No sábado, uma procissão de Irmãos com as suas opas vermelhas levando tochas acesas e Bandeiras do Divino, o pároco e a população dirigem-se para a casa do Imperador, a fim de convidá-Io para dar início à festa em honra ao Espírito Santo, assistindo na Igreja à novena cantada.
Barraquinhas, bailes e a banda de música animam a praça fronteiriça à igreja e ao Império, até tarde da noite. A voz do leiloeiro, com as suas tiradas de humor impagável, apregoa as prendas e diverte o público.
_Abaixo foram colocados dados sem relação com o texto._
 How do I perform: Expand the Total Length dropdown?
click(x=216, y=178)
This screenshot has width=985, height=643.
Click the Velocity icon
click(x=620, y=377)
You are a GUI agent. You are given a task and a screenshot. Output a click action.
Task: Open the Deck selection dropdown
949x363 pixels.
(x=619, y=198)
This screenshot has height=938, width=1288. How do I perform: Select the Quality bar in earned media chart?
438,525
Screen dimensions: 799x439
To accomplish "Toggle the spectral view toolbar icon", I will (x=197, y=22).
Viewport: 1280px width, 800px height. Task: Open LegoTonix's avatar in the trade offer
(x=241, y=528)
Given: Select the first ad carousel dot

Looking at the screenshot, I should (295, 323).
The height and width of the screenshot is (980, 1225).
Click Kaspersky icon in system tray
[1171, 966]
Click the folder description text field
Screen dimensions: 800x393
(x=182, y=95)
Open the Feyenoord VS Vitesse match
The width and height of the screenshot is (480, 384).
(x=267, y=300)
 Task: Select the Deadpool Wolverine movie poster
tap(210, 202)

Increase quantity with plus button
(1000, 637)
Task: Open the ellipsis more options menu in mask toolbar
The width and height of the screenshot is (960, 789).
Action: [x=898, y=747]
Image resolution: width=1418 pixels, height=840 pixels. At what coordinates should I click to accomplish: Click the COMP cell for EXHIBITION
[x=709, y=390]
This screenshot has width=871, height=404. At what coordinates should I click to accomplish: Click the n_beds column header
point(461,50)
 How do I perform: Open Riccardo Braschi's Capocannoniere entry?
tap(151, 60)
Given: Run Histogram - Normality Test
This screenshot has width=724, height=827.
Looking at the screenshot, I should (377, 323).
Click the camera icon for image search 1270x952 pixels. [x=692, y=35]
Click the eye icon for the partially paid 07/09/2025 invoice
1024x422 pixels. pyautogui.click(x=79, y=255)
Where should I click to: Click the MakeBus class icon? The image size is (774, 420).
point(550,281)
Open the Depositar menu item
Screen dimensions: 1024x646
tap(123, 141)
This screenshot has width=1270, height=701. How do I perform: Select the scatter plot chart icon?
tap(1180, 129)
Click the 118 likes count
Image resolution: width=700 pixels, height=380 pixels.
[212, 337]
A noite encerra-se com uma queima de fogos que será maior ou menor conforme a posse do Casal Imperador.
O mesmo ritual do sábado tem lugar no domingo pela manhã, quando todos se dirigem à Igreja onde é celebrada a missa solene em louvor ao Divino e será coroado o Imperador-menino pelo sacerdote que preside a cerimónia. Durante a missa, o Festeiro retira a coroa da cabeça do Imperador e substitui-a pelo chapéu imperial. No final da missa, o Imperador-menino recebe novamente a coroa e a Imperatriz-menina o cetro. Em cortejo, acompanhados pelos Irmãos e populares, seguem para o Império onde são reverenciados e onde ocorrem os atos tradicionais de entrega das massas de promessa e o beijo na pombinha que encima o cetro ou a Bandeira do Divino. As massas sovadas seguem a mesma receita dos seus antepassados e são moldadas na forma de braços, cabeças, pés, coração, corpo, conforme a promessa feita. Na praça da Igreja os festejos continuam divertindo os populares que vieram de todos os lados para participarem da Festa.
A meio da tarde é anunciado o nome do Novo Imperador e com grande acompanhamento o sacerdote e o atual Imperador, tendo à frente a banda musical, vão à casa do escolhido entregar-lhe as alfaias simbólicas.
Nestes anos todos de observação da festa do Espírito Santo na localidade do Rio Vermelho, verifica-se a força da tradição presente no quotidiano das pessoas e a alegria do convívio na partilha de momentos coletivos, como no almoço festivo que, realizado no domingo, era servido num imenso pavilhão com capacidade para mil pessoas sentadas. Infelizmente, hoje já não oferecido, mas sim vendido. Os tempos mudaram. O lucro da festa vai para a manutenção da capela e, muitas vezes, é a única forma de se arrecadarem recursos para promover algum benefício ou melhoramento no templo.
A Igreja de São João Batista deixou de realizar a Festa em 1983 e 1984, voltando a fazê-la em 1985. A tradição foi revivificada e a festa em Louvor ao Espírito Santo voltou a ser celebrada com a mesma pujança e devoção do passado.